2016年春、チャンスは突然やってきた。「フラットパネルディスプレイや太陽電池をはじめとする様々な電子部品の切断、分断など加工装置で知られる三星ダイヤモンド工業さまより、中国の太陽光パネルメーカーの新工場建設に関する共同提案の話をいただきました。技術本部がドイツにあるため、さっそく上司とともにドイツに打ち合わせに行きました」と営業の横山。製品に関する要求仕様書はもちろん、ドイツでのプレゼンや質疑応答もすべて英語で行われた。「日本語でも難しい技術的な内容を、英語で話す・読むわけですから非常に苦労しました。先輩に頼ってばかりでしたが、打ち合わせ自体は手応えを感じました」。日本に戻り、山田に装置構成の修正を依頼。再度、ドイツを訪問したところ、かなり受注確度を上げることができた。受注を確定させるために、3回目のドイツ訪問には山田も同行。「まったく売れなかった苦い思いがあり過ぎて、どれくらい真剣に検討してもらえているのか、本当に受注できるのかどうしても半信半疑でした」。しかし、打ち合わせが始まりドイツの技術者と話した瞬間、『電極接合装置』について非常に詳しい技術者であること、そして真剣に検討してもらえていることが分かった。「かなり専門的な質問をされ、私も絵を描きながら答えました。すると、親指を立てて「good!」と。通訳の方がいても、大事な話は絵を描いた方が理解し合えます。それまでの展示会や商談のときは、概要的な説明で終わってしまっていたので、導入を見据えた具体的な話をお客さまとできたのは初めてでした。とにかく嬉しかったですね」と山田。打ち合わせが終わった翌日、発注の連絡があった。「営業と祝杯を挙げました。ドイツから帰国したばかりで時差ボケもありましたが、心地よい疲労感でした」。
受注後は、音声と画面確認で進めるWEB会議を繰り返した。「ドイツの技術チーム、三星ダイヤモンド工業さま、TMEICの3ヶ所をつないで行いました。ドイツ語、英語、日本語が入り交じり通訳を介しながら行うので、日本語だけで行うのと比べて、3倍以上の時間がかかりました。できるだけ効率よく誤解なく進めるため、毎回ギリギリまで準備をしました」と横山。今回、納入するのは3台。2017年末にすべての出荷を終えた。「同じお客さまの別の工場でも、導入を検討いただいています。まずは3台しっかり納品し、現地調整を行いながらスケジュール通りの立ち上げを目指します。また、薄膜系パネルを製造している他のメーカーへもアプローチを始めています。今回、『電極接合装置』の第1号を受注できたのは素直に嬉しいですが、まだ十分な納品実績がない中で発注を決めてもらうためには、営業の力が問われていると感じます。先輩や技術の皆さんに聞くことは聞き、言うことは言いながら結果を出したいです。今は、まだ目の前のことでいっぱいいっぱいですが、お客さまのニーズをうかがう中で、TMEICの技術を応用するチャンスを見つけていきたいです」。

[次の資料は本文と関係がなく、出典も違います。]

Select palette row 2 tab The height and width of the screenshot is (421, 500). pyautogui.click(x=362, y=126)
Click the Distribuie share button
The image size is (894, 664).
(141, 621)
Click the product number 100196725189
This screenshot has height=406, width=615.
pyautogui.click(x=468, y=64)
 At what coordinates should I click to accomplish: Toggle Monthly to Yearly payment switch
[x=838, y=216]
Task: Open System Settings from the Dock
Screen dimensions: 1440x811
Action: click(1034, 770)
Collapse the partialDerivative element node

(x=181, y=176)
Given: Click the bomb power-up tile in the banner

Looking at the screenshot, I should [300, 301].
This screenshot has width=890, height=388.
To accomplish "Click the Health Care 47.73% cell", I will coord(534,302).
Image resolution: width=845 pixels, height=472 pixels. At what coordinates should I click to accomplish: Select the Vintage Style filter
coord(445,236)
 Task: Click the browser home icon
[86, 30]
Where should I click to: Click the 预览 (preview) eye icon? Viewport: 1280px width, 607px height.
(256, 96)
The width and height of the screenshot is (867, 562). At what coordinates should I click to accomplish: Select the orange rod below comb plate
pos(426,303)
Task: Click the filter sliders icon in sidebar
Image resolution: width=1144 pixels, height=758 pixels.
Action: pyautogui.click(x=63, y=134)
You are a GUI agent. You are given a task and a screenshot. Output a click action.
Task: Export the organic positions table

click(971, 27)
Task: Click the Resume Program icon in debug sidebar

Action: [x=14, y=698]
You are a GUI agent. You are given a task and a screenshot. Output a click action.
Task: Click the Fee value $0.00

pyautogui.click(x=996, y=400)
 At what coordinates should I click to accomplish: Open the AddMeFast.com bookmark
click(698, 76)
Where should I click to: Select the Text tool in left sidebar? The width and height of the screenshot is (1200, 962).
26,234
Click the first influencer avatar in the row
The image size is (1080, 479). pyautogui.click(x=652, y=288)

FTCの立ち上げから11年。FTC発の技術で形になろうとしているのは、「電極接合装置」だけではない。「オゾン発生装置の技術から派生した、より絶縁性の高い窒化膜をつくる『窒素ラジカル発生装置』や、太陽光パネルや液晶画面などの表面に原料をミスト化して効率的に必要な膜を生成する『Mist成膜装置』などがあります。どちらも、大学の研究室と連携しながら、あと一歩のところまで来ています。『電極接合装置』も、太陽光パネル以外への応用を模索しています。既存の技術で事足りているならば、わざわざ新しい産業技術を投入する必要はありません。『もっとこうだったら』という想いがあるところに、『TMEICならではの新技術』で応えていきます。そして挑戦するからには、TMEIC製品の柱の一つを目指します」と山田は決意を語る。